Dataset entries:
################
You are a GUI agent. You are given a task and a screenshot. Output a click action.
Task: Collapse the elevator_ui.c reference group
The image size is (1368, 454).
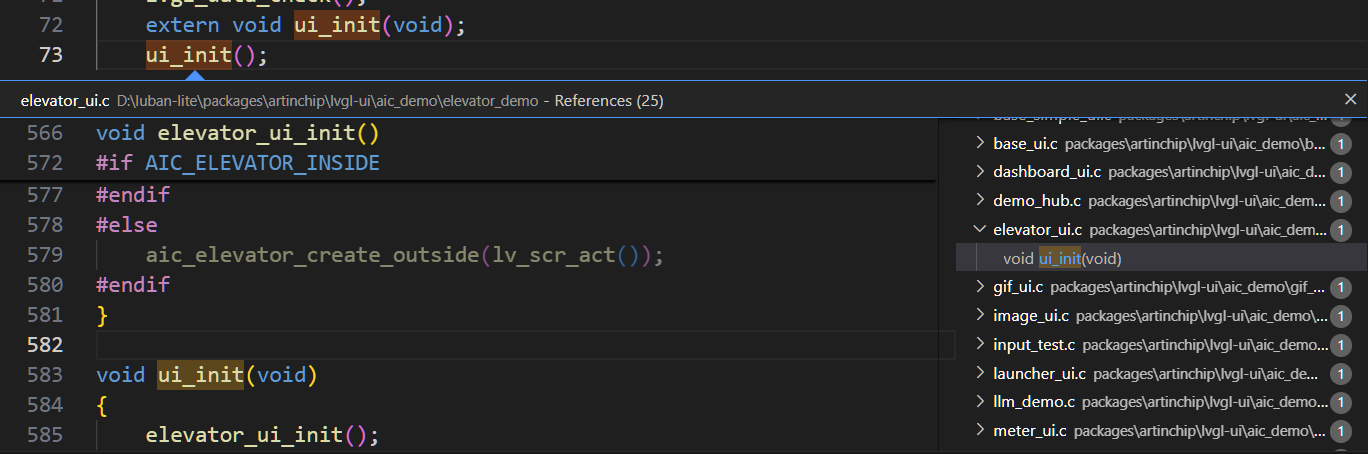980,230
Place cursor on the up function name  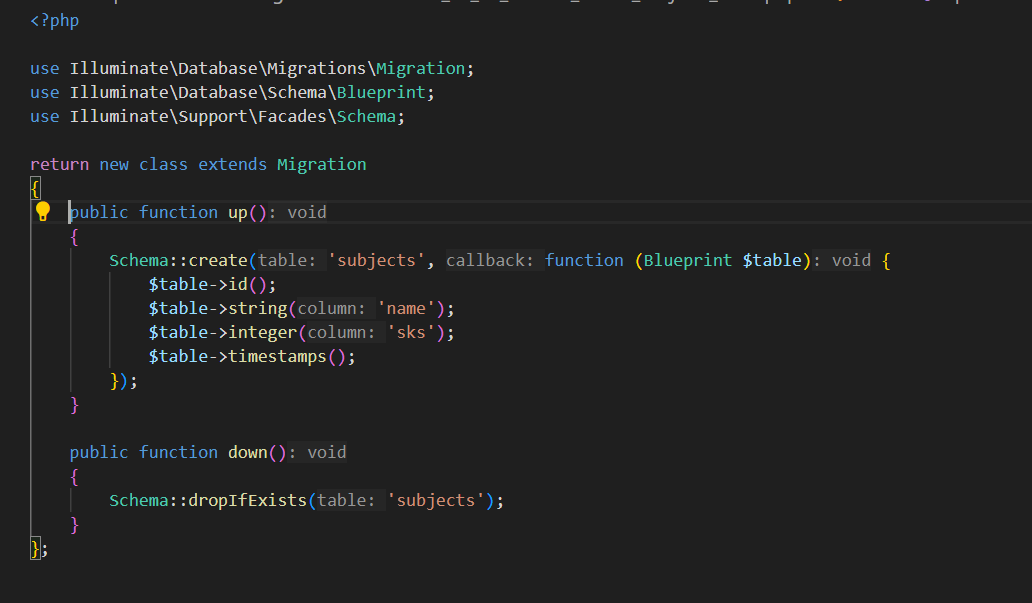(x=237, y=212)
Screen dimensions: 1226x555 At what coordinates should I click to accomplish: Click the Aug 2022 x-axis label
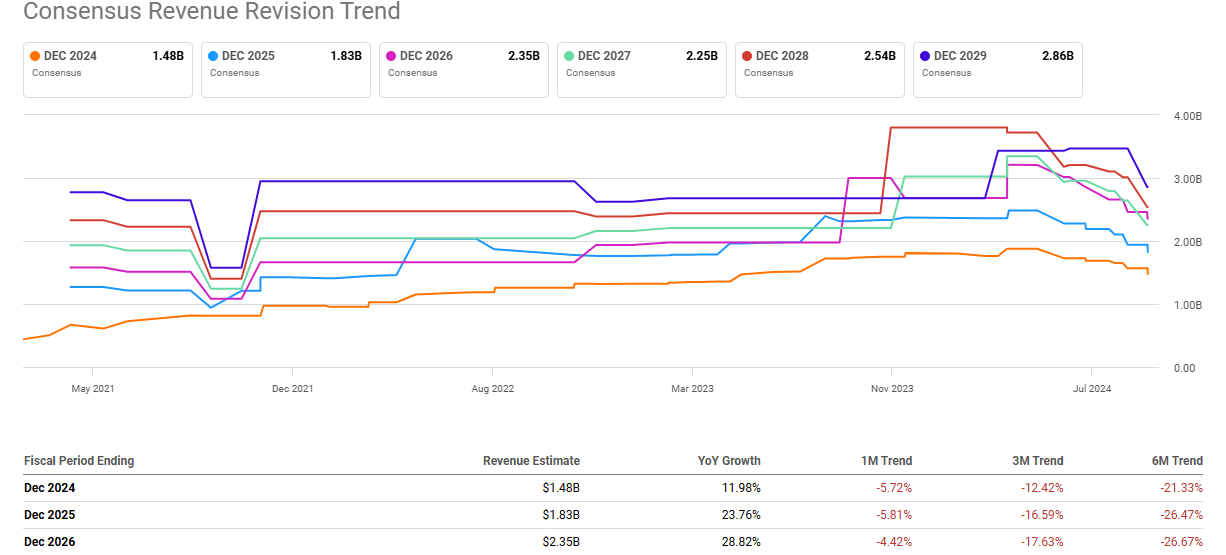click(492, 388)
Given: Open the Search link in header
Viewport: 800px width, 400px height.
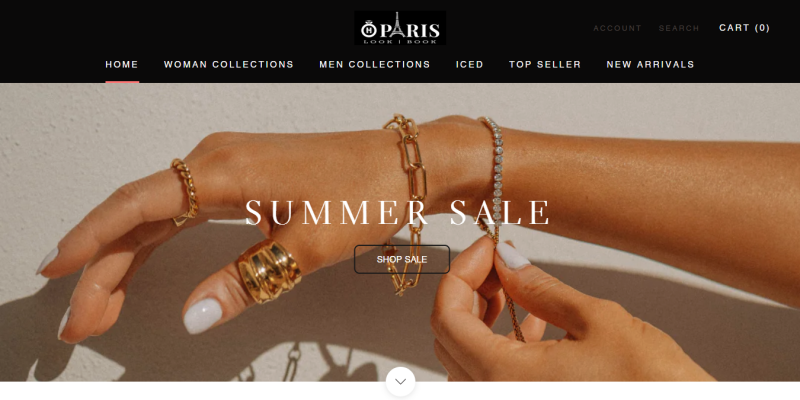Looking at the screenshot, I should click(x=679, y=28).
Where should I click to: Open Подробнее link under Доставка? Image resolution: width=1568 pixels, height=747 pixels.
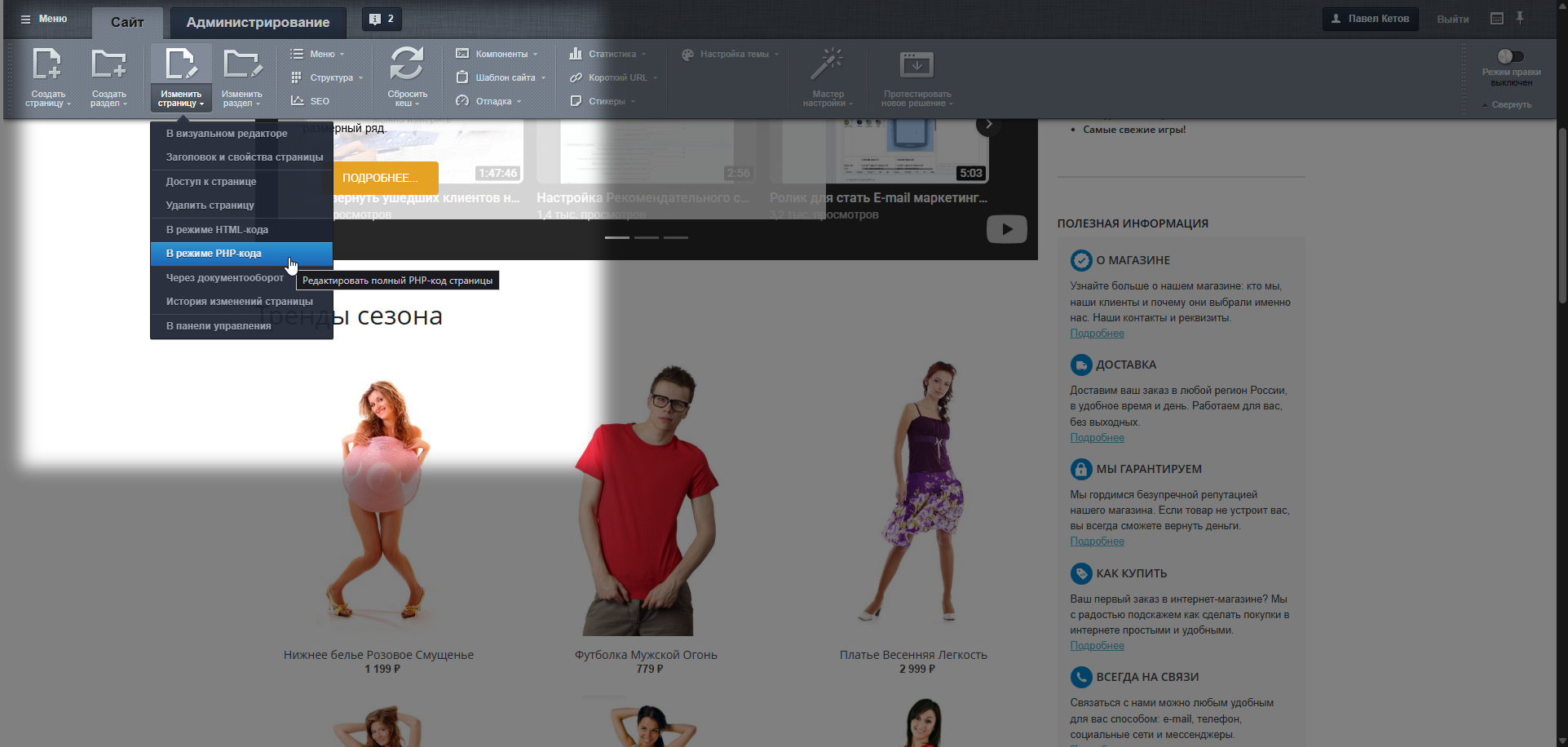(x=1097, y=438)
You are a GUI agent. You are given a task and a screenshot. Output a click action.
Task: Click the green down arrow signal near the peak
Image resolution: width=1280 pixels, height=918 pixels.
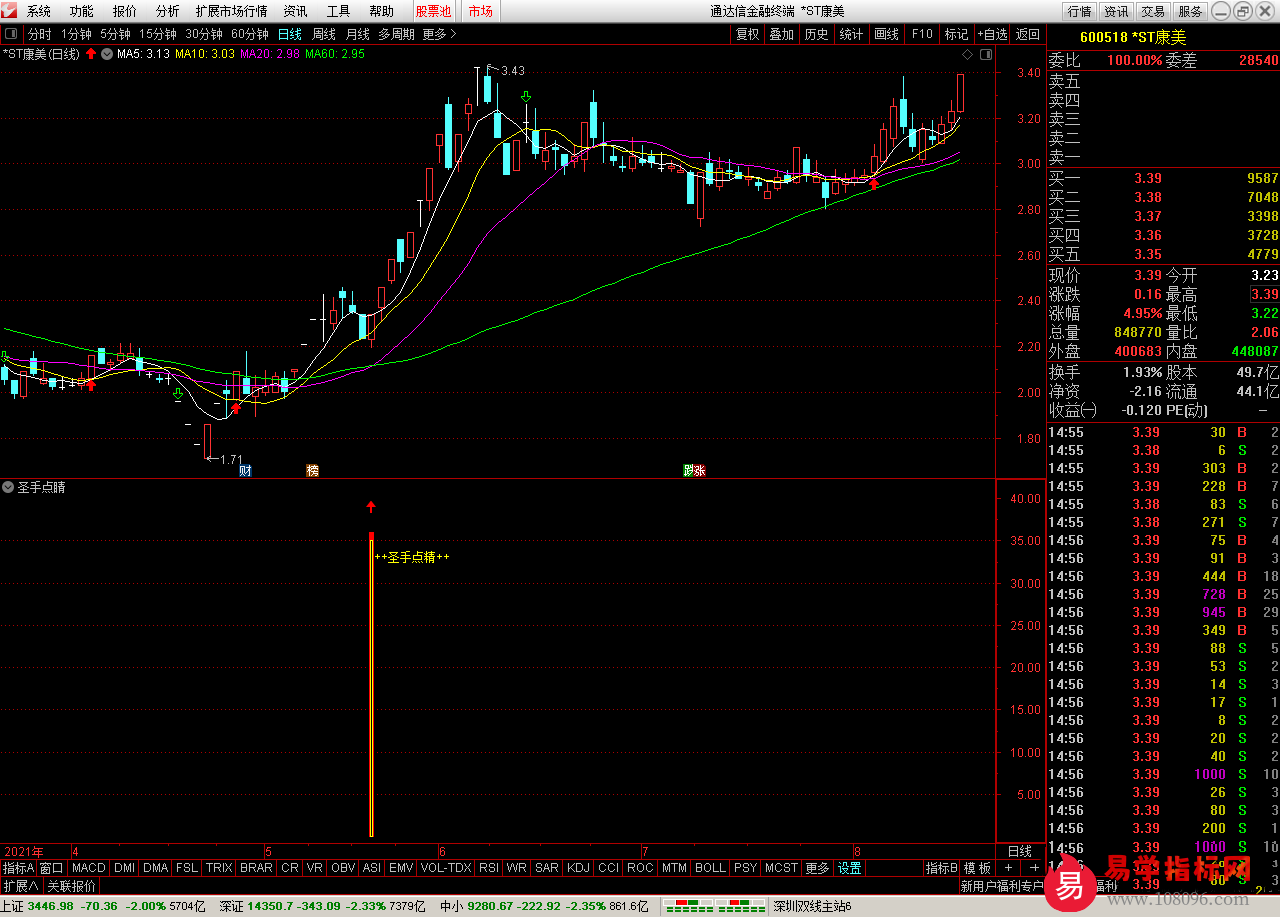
################
* Problem to work on
Make an exact copy of the lines above, starting at the line that contains "Task: Click the" and running through the final line of the entries. Omit the pictures.

* Task solution
Task: Click the green down arrow signal near the peak
Image resolution: width=1280 pixels, height=918 pixels.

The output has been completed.